Narrowing in trade deficit likely to boost Q3 GDP
|Summary
The U.S. trade deficit narrowed in August to the smallest gap in almost three years, as exports of goods rose and imports receded, while the surplus in services trade rose to nearly a record. Barring any sharp widening in September, net exports should tack on at least half a percentage point to Q3 GDP growth.
A mostly goods story, although services surplus large as well
The U.S. trade deficit narrowed in August to its smallest since 2020 (chart). This is a continuation of a narrowing trend back toward something reminiscent of a pre-COVID normal. In the 2015-2019 period, the trade deficit averaged about $44 billion. At its widest point in early 2022, the trade deficit totaled more than $100 billion.
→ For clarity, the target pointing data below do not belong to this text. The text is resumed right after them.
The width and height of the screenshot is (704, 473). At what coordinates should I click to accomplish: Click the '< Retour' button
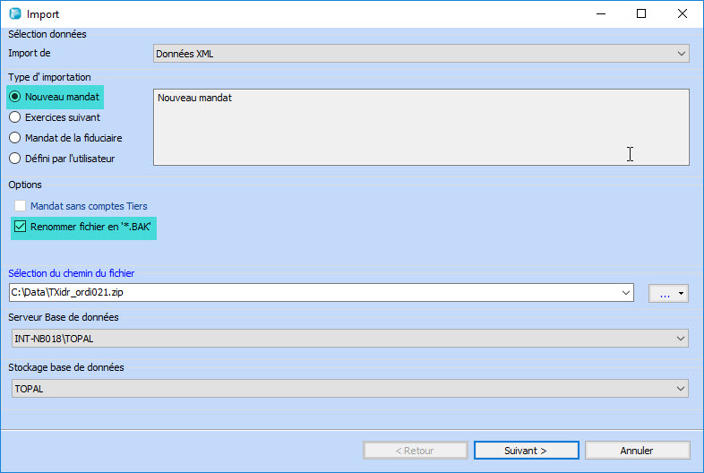tap(413, 451)
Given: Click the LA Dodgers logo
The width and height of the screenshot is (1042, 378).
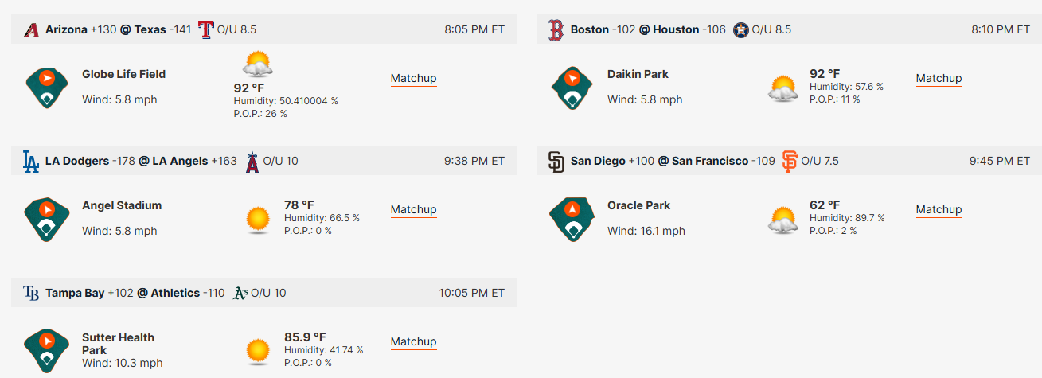Looking at the screenshot, I should coord(31,162).
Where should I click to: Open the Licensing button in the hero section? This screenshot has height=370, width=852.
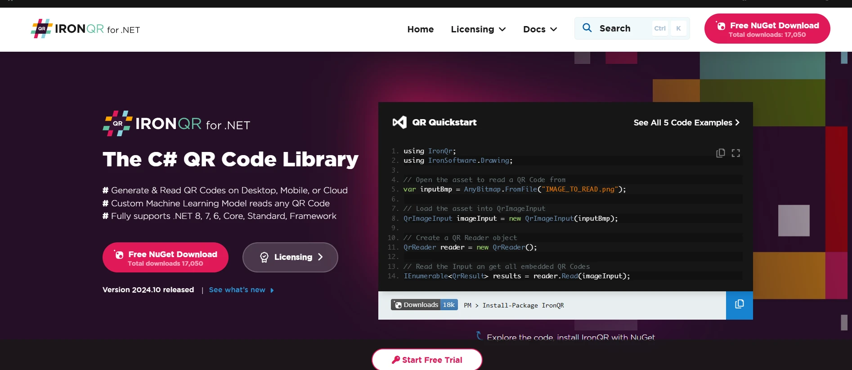pos(290,257)
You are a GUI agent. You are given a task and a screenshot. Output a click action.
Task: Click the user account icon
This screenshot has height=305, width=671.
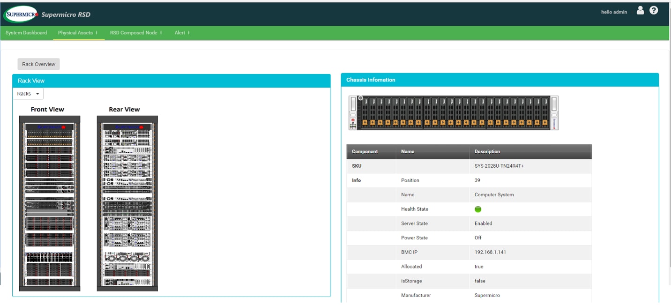pos(640,11)
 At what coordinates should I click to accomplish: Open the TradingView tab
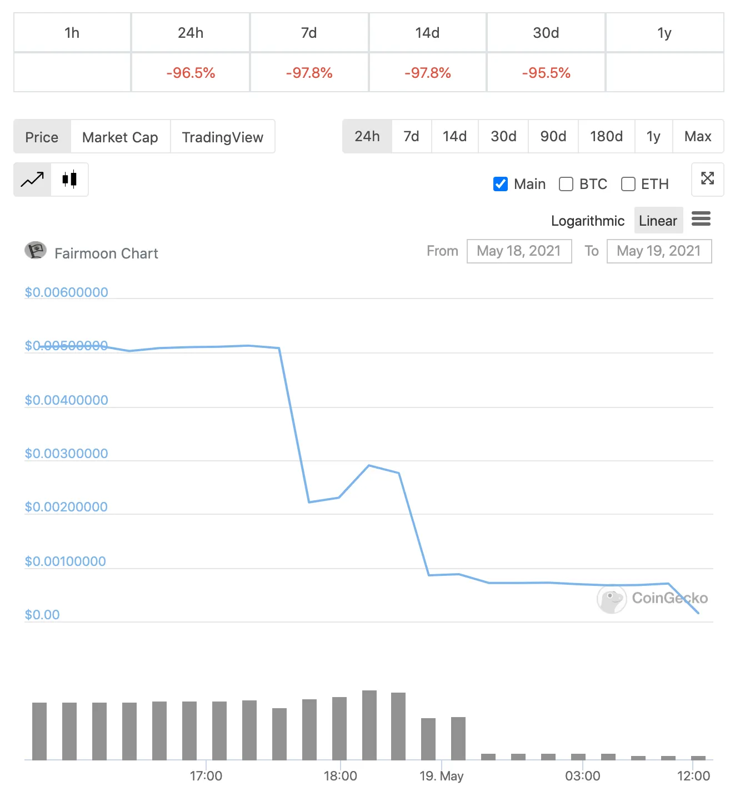222,137
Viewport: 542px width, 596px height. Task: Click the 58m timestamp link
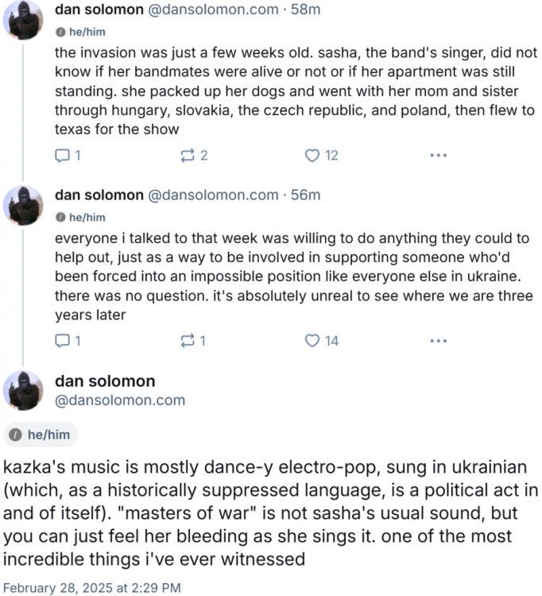tap(307, 10)
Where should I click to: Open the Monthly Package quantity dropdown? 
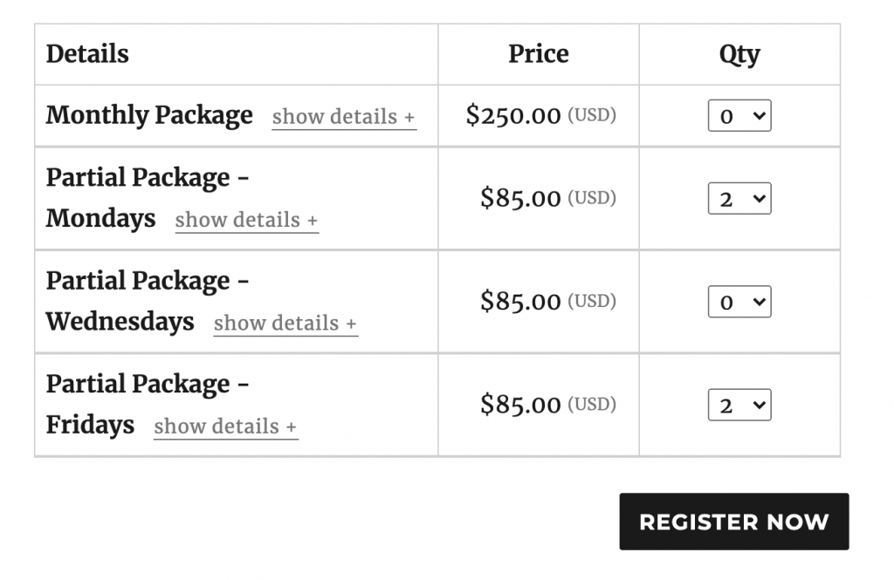739,116
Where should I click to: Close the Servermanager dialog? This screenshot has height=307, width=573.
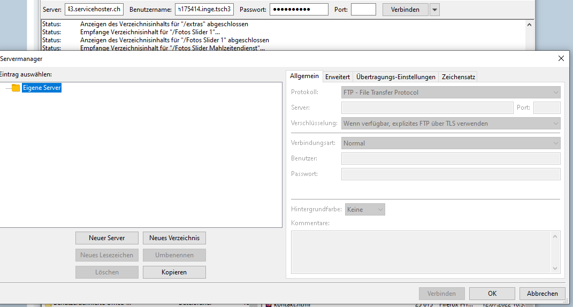coord(561,58)
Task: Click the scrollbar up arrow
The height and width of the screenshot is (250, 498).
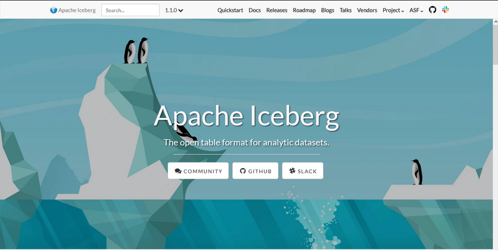Action: [495, 22]
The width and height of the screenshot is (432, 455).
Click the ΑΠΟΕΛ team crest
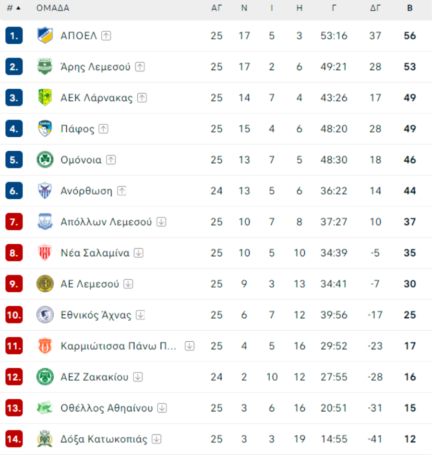pyautogui.click(x=45, y=36)
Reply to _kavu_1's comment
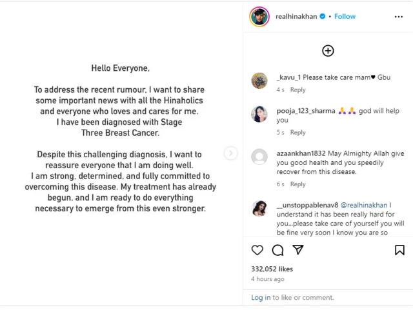 (297, 90)
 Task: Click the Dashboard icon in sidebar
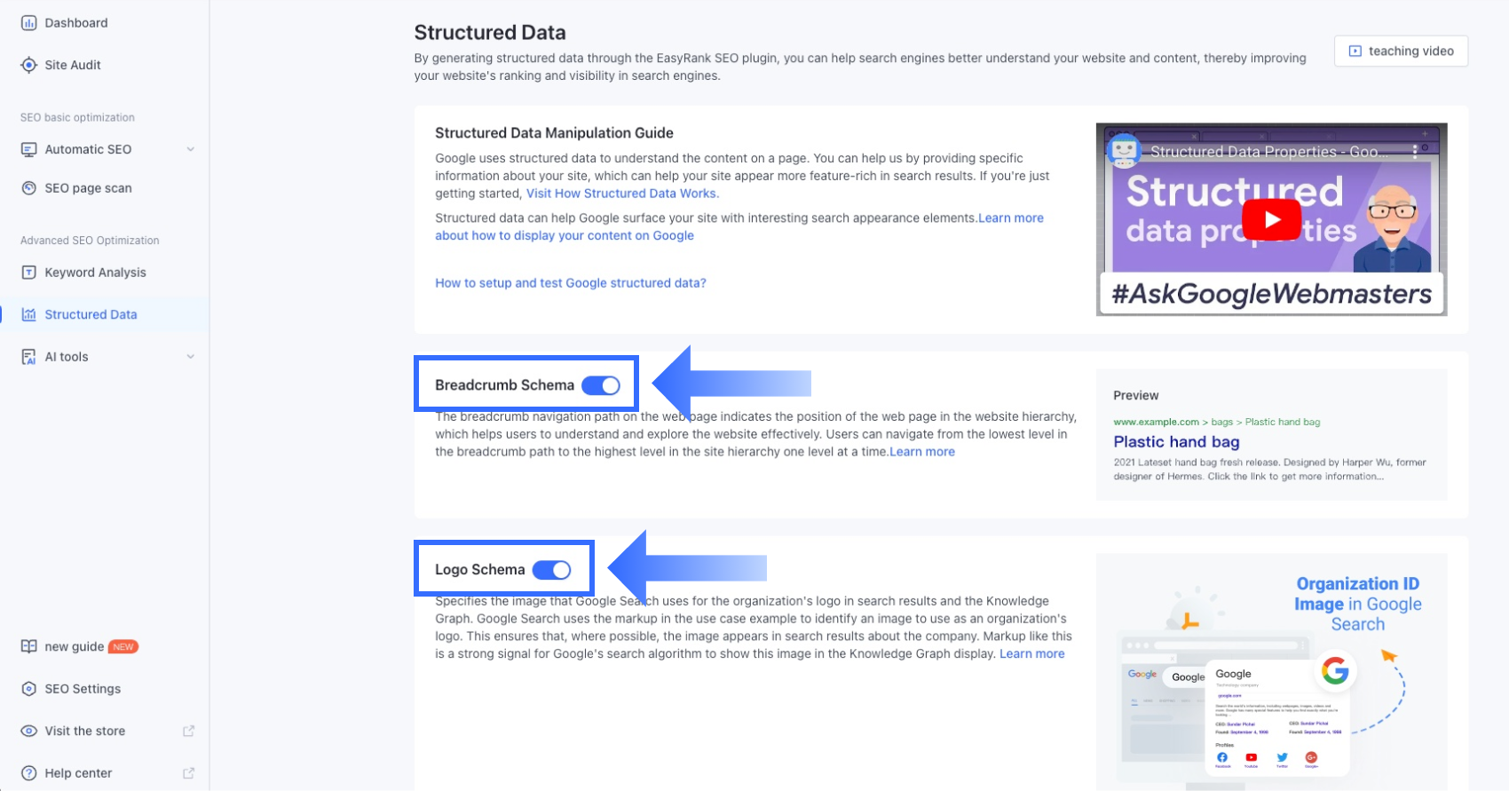(x=28, y=23)
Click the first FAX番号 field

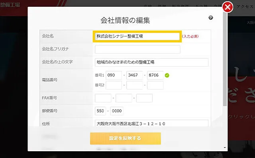coord(103,98)
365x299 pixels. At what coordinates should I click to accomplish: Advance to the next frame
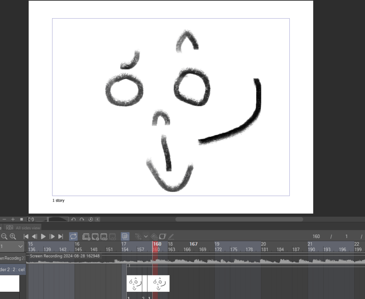[x=51, y=236]
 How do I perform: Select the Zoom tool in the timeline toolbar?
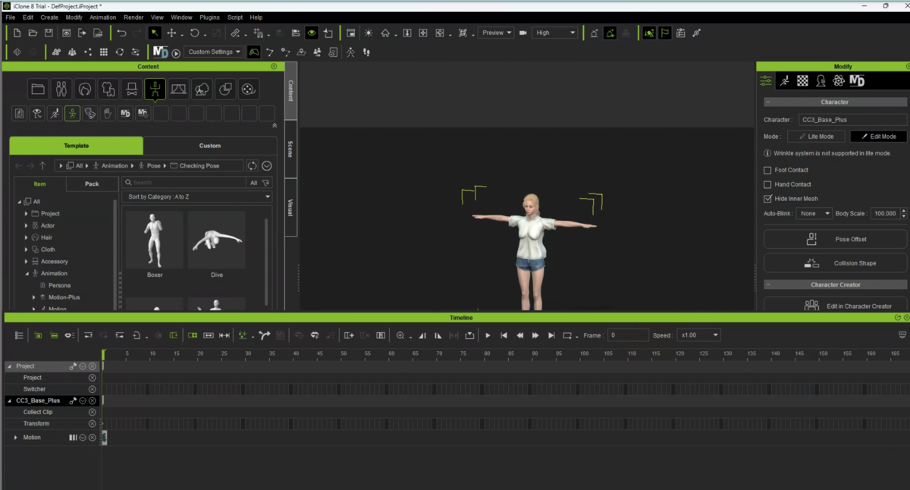tap(402, 335)
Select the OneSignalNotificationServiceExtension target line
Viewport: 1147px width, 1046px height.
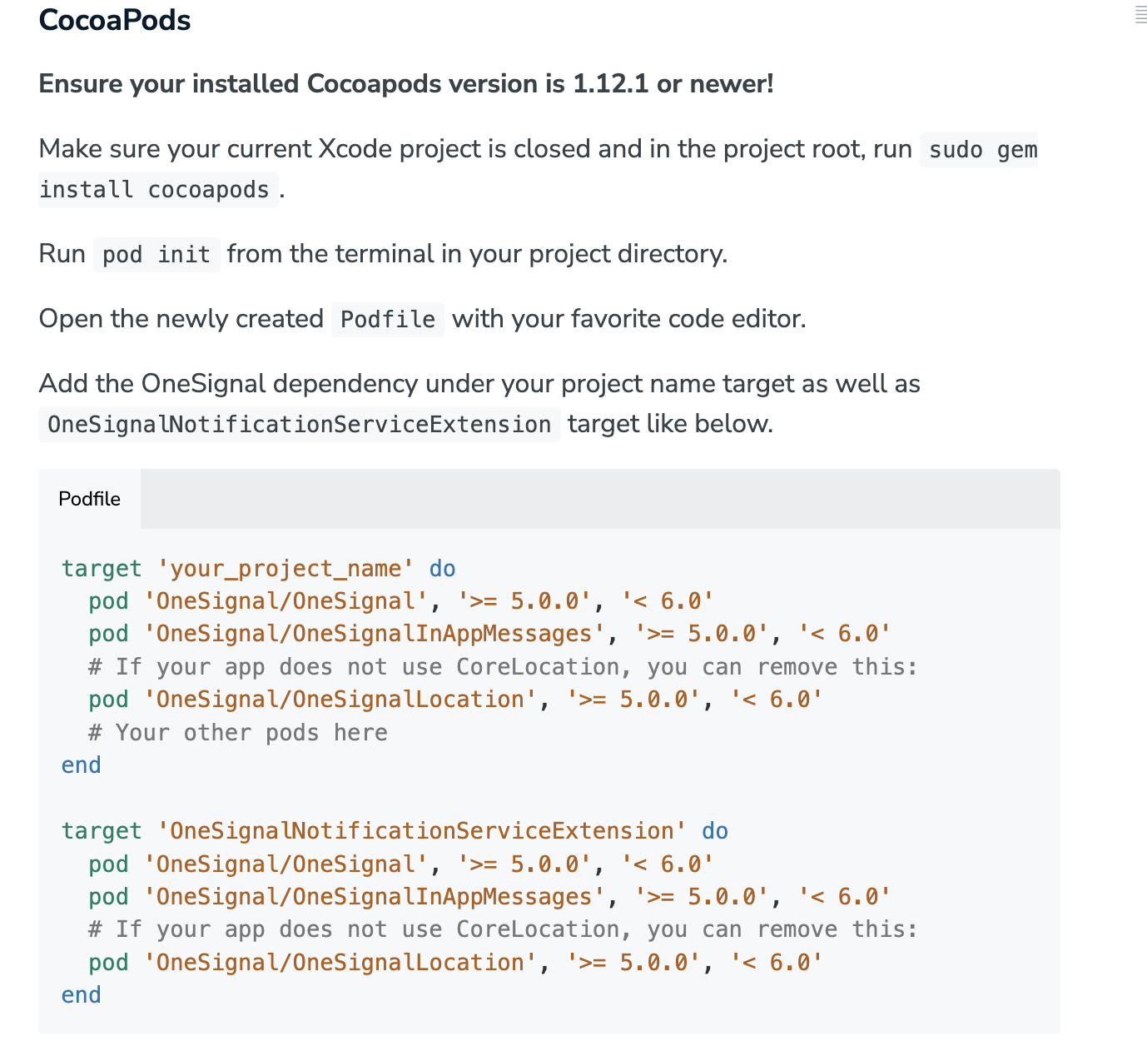click(391, 830)
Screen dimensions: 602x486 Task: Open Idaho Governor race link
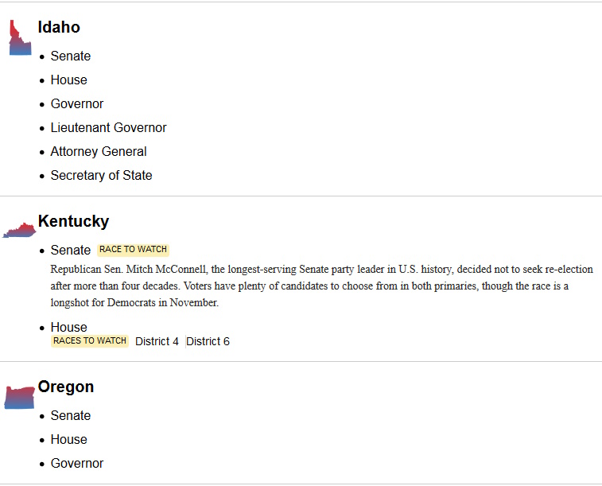[x=77, y=103]
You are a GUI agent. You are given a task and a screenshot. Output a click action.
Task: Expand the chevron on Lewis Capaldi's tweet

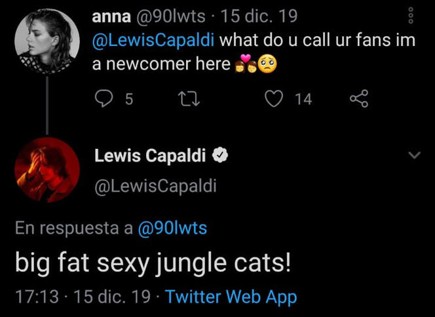coord(414,156)
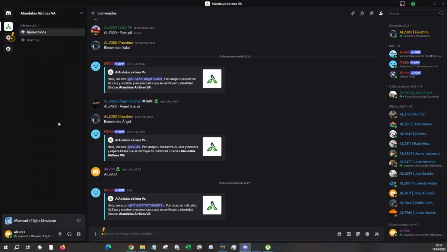Click the gift icon in message bar
Screen dimensions: 447x252
tap(339, 234)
Today's reading of a $58.3 billion indicates that the trade gap is more than two thirds of the way back to where it had been in the second half of the prior expansion from 2015-2019.
In terms of what happened in this specific month, exports rose and imports fell, resulting in an overall narrowing of $6.4 billion from a July trade deficit that was slightly wider after revisions.
The goods deficit decreased by $5.5 billion to $84.5 billion, while on the services side, the surplus swelled by another $1.0 billion to $26.2 billion, enough to lift the services surplus to its third highest reading on record (chart).